_Records for the task_:

——————————

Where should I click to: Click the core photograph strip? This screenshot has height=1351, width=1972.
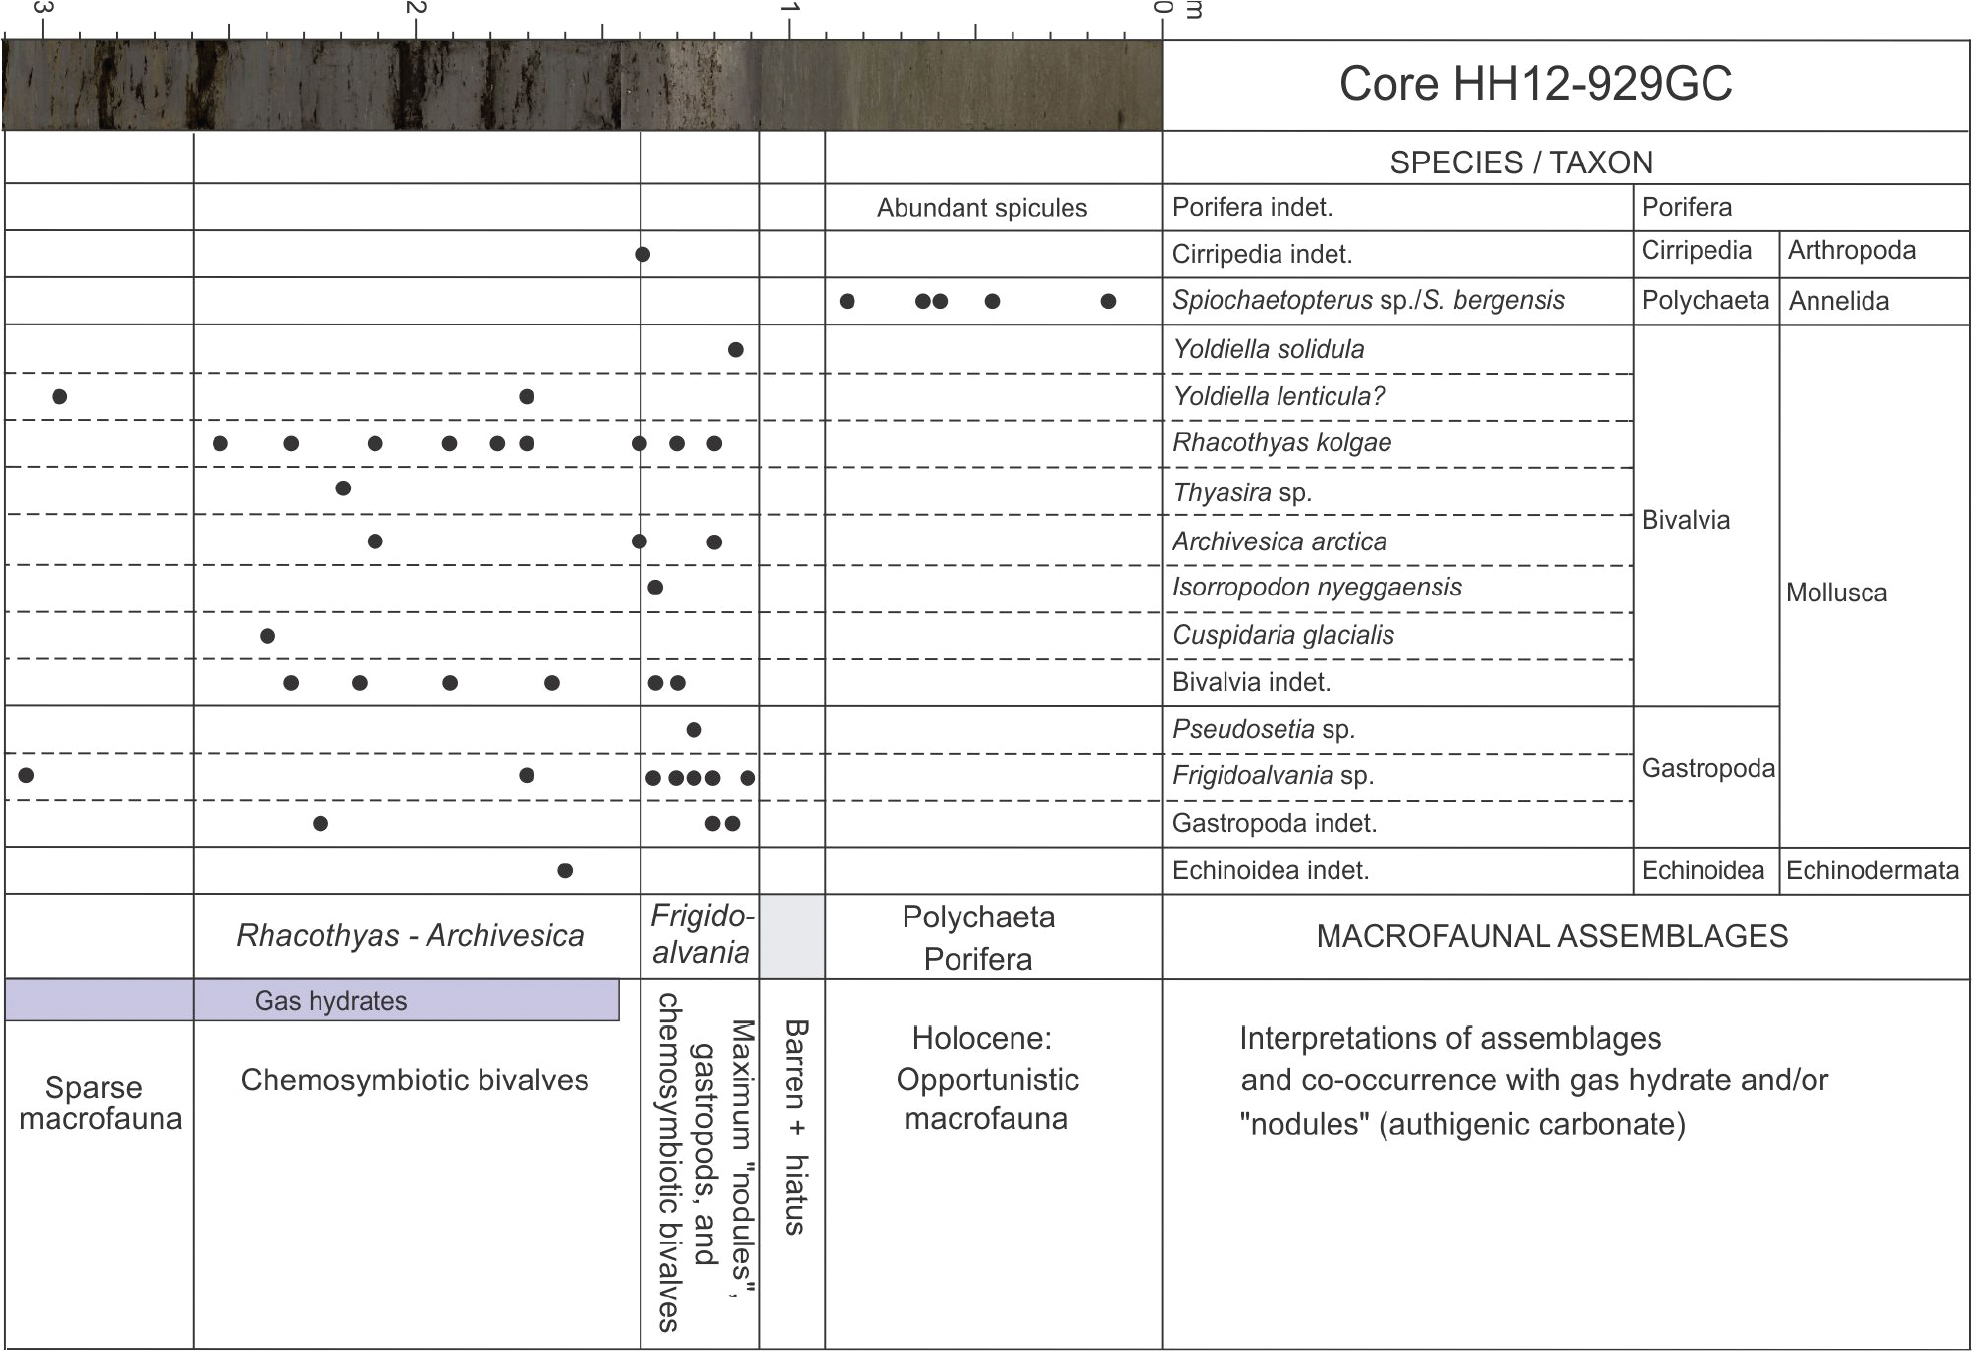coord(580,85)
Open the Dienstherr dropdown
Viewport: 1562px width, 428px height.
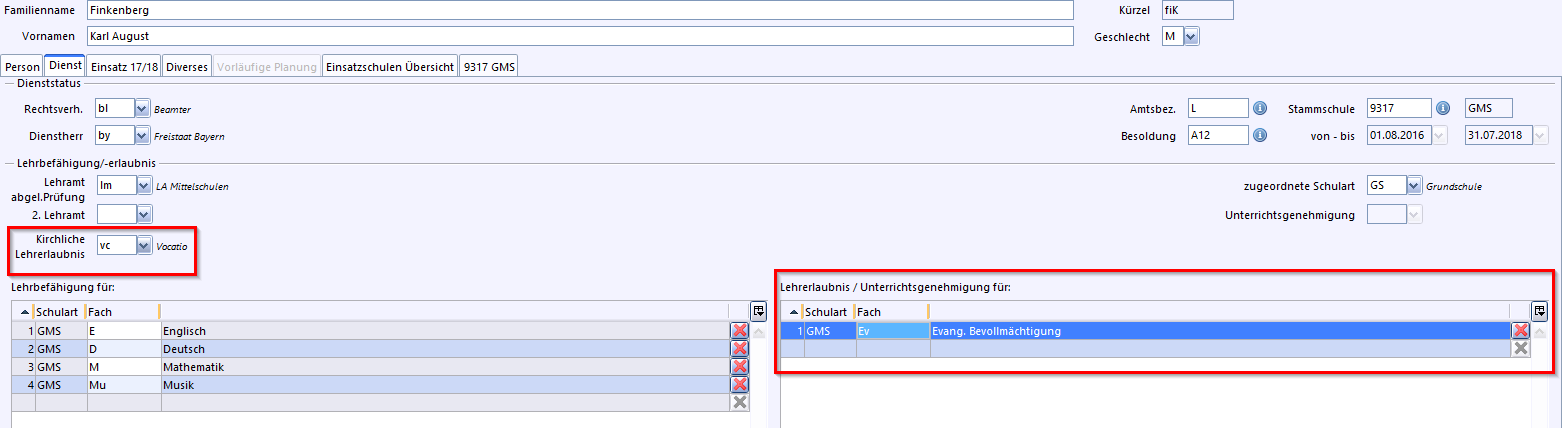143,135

——————————

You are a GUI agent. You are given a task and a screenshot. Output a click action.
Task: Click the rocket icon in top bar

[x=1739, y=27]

——————————

_Exercise_:
Extract every line of the records above that contains the word "screenshot". Only lines where its capitalization matches exactly count.

_Exercise response_:
Where should I click to: Click the core photograph strip? This screenshot has height=1351, width=1972.
You are a GUI agent. You are given a task and a screenshot. Output a click action.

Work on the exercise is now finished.